Medium term there will be a move from intents bridging, **to intents swapping. This is much better IMO, because it puts the work of rebalancing and finding the best route for a particular token on the solvers back, rather than the user. Instead of:

  1. Swap then Bridge or Bridge then Swap

  2. Swap

Now you can see I’m right because of how simple and nice that is :)

But I lied. It’s more like:

  1. Swap (but slow)

Fine I lied again. It’s really:

  1. Swap (but slow, and your pricing is awful because of how long getting the tokens to a solver takes).

We’re not all perfect!

Long Term

Now we get to my dream, and where I’m convinced we’re going; whether you like it or not. There will be only two way to get users tokens cross chain, and in a well priced manner. Those two ways are entirely dependent upon the user’s level of decentralization requirements:

  1. Worse priced but decentralized swapping

  2. Better priced but centralized swapping

There effectively will be only two ways to get assets between chains, and the question is who is doing that work; the solver directly or a network?
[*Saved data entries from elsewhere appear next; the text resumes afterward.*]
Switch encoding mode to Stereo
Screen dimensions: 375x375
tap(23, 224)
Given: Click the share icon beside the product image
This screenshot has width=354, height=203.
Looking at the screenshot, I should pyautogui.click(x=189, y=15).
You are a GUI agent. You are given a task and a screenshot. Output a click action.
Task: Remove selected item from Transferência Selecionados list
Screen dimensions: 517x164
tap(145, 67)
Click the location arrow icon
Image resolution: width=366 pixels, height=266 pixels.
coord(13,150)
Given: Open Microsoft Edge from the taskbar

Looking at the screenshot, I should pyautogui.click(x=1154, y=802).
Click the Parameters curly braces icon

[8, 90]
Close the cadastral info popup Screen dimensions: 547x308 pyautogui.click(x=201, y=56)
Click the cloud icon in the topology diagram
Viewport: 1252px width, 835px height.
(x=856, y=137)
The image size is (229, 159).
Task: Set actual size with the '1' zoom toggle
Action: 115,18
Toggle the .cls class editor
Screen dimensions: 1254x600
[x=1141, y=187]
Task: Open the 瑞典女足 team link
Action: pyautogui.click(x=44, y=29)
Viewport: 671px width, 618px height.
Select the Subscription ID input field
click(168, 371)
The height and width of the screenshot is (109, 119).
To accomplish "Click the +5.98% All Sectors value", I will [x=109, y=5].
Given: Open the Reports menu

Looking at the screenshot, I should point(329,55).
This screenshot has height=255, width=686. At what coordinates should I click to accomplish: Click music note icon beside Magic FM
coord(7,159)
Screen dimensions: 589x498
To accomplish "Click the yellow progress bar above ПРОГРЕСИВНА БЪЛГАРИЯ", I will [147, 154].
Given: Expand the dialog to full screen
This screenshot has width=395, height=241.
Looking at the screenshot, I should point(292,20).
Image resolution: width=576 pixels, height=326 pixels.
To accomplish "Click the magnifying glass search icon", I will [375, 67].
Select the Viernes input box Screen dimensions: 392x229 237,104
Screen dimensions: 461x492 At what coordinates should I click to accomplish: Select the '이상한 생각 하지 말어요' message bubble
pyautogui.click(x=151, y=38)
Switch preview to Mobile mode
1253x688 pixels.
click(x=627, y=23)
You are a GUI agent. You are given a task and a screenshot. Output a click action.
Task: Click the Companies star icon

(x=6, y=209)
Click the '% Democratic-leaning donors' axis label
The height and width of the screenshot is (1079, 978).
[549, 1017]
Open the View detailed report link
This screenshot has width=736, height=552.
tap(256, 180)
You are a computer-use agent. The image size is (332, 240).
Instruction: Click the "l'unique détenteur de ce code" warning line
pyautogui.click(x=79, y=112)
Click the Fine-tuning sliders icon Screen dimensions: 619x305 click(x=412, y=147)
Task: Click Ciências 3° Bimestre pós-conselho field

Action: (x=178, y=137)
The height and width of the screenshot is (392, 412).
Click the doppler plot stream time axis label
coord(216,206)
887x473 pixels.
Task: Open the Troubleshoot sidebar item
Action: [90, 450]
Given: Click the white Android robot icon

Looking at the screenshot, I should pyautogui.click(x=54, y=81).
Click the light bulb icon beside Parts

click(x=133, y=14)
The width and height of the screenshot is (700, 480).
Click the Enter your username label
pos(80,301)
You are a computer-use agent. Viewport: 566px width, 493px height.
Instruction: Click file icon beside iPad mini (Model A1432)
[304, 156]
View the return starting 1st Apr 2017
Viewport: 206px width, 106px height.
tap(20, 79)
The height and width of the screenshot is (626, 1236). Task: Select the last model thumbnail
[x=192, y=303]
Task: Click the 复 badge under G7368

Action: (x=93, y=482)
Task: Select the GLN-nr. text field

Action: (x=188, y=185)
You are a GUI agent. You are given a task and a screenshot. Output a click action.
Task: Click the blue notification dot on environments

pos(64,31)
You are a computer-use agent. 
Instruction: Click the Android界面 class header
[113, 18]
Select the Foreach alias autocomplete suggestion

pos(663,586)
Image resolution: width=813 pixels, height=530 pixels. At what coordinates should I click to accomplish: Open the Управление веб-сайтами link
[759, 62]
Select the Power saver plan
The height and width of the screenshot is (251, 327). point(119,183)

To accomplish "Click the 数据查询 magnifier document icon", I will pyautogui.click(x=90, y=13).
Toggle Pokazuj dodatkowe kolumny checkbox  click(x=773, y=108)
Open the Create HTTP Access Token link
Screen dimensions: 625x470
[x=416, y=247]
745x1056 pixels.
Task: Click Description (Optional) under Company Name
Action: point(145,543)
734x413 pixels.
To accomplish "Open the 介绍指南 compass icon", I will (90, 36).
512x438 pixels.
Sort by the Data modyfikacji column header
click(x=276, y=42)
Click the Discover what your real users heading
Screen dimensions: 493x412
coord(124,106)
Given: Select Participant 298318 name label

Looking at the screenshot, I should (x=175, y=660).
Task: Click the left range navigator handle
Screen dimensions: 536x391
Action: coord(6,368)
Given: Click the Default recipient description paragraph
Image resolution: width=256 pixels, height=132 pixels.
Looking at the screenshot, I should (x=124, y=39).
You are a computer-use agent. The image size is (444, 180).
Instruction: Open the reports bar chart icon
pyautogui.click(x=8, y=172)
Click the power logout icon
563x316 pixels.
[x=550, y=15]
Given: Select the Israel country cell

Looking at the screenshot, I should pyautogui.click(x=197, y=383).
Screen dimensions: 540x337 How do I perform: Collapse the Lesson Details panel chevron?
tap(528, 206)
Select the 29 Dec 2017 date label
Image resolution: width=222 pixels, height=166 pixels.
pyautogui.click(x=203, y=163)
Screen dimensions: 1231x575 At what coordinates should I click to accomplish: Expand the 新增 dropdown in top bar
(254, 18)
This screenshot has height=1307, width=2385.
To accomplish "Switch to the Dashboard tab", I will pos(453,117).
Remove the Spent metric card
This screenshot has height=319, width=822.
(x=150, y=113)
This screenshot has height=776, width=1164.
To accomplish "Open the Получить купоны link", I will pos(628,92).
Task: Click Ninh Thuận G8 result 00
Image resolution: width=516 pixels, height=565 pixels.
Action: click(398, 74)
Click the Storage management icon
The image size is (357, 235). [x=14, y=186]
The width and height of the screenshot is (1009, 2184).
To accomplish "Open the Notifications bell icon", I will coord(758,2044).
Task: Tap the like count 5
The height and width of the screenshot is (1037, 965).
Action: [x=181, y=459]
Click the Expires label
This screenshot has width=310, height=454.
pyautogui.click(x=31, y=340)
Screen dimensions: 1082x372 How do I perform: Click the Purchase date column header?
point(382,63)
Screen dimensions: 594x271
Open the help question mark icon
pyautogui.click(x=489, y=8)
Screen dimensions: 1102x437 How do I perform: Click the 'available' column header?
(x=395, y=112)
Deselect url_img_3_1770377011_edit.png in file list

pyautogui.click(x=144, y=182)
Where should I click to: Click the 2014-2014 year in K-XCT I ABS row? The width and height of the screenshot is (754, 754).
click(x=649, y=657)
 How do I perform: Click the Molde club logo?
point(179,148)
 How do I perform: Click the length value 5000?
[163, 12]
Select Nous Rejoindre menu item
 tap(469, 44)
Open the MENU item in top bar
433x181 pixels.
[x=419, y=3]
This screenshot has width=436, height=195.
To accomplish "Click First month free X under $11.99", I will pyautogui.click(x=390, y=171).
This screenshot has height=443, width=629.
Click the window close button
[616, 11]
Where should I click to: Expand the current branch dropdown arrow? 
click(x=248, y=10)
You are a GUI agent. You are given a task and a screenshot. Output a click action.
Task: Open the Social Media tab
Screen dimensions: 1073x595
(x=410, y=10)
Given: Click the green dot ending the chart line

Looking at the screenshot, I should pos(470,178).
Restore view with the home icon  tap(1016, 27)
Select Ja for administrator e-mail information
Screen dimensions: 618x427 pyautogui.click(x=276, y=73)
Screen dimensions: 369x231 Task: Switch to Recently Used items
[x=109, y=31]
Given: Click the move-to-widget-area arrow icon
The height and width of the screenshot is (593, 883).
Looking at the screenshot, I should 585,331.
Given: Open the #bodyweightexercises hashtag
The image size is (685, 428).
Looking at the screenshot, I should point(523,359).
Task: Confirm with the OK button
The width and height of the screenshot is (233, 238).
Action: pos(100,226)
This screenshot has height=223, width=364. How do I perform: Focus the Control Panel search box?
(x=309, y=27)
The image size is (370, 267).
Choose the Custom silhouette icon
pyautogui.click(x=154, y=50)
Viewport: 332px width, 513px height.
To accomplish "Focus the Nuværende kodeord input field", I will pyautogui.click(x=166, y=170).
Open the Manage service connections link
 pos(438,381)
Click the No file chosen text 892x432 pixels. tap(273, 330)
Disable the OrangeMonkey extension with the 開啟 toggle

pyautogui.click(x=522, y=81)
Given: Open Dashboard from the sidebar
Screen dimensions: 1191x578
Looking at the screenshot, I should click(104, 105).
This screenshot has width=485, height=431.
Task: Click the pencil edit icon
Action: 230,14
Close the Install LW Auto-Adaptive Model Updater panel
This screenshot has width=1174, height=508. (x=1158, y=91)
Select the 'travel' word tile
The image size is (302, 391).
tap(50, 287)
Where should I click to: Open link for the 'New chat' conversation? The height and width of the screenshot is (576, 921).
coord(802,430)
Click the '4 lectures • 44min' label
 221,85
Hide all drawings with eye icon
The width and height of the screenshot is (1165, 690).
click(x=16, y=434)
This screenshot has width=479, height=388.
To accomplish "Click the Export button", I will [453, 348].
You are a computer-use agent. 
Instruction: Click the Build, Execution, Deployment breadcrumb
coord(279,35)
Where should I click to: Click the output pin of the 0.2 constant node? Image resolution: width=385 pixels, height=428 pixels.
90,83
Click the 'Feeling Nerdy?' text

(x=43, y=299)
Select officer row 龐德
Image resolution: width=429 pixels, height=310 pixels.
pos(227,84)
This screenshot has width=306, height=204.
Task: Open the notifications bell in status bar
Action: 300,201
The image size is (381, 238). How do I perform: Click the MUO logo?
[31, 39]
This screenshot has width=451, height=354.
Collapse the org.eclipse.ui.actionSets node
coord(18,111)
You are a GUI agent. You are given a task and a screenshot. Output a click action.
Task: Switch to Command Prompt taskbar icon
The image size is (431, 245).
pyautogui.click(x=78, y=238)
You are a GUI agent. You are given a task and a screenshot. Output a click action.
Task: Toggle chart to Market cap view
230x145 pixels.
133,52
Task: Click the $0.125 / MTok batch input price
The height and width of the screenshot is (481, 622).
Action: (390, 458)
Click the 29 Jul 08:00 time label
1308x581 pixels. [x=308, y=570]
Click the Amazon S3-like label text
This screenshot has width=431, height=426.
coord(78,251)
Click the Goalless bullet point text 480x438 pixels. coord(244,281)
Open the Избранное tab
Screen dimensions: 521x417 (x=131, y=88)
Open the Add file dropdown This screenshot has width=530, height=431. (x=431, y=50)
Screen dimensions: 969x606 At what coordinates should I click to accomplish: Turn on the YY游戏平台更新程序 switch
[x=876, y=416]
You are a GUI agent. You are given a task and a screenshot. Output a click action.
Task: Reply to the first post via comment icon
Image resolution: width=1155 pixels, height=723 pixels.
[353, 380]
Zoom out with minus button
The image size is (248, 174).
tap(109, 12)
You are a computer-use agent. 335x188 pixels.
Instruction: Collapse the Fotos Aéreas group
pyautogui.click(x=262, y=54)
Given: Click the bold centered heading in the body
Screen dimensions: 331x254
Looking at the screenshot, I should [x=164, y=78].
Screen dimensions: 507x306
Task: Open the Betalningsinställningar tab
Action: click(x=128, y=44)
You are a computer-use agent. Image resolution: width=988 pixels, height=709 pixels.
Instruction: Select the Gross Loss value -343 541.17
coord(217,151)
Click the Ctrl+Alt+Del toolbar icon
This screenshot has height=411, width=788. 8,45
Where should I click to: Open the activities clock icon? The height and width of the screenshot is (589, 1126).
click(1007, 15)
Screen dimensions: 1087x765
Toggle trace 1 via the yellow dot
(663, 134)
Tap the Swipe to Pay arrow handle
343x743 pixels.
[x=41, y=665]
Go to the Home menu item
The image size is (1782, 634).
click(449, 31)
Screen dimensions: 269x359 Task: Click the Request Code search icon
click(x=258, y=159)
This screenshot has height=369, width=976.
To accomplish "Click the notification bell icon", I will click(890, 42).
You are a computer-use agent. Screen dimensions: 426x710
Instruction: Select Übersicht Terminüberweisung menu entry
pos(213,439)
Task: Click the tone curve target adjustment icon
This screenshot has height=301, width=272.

Number 2 is what I’m more interested in because I care about forkable decentralization, not consensus decentralization. I prefer a world where trading is forkable, anyone can run a P2P exchange venue, and the chains we trade on are entirely decentralized. Call me crazy (or more aligned with Bitcoin’s decentralization ethos than your dumb one).

I find this funny coin on pump fun (I do not own nor ever owned this token nor know anyone who has owned this token as an obvious disclaimer. this is the first token I saw on pump fun at the time of the writing of this article).

So my dream for a user’s transaction lifecycle (that will happen) is this:

  1. User signs order, says I want to sell my USDC on Ethereum, for Retarded Dinosaur:

  2. Solver pays the gas for the user on the source chain, then purchases Retarded Dinosaur for the user; sending them the tokens on Solana.

  3. Solver now has USDC on Ethereum, and can use OTokens or specific token based mint/burns like CCTP to mint and burn the USDC back to Solana.

Now think about how that feels for an end user and tell me your life wouldn’t be depressing if you had this UX:

  1. Sign message

  2. Receive tokens within 1 block on destination chain

Wow.

Now that’s nice. OH yeah baby that’s clean.

mmk now you may discuss in replies or my dm’s about how cool that sounds. Ty for reading.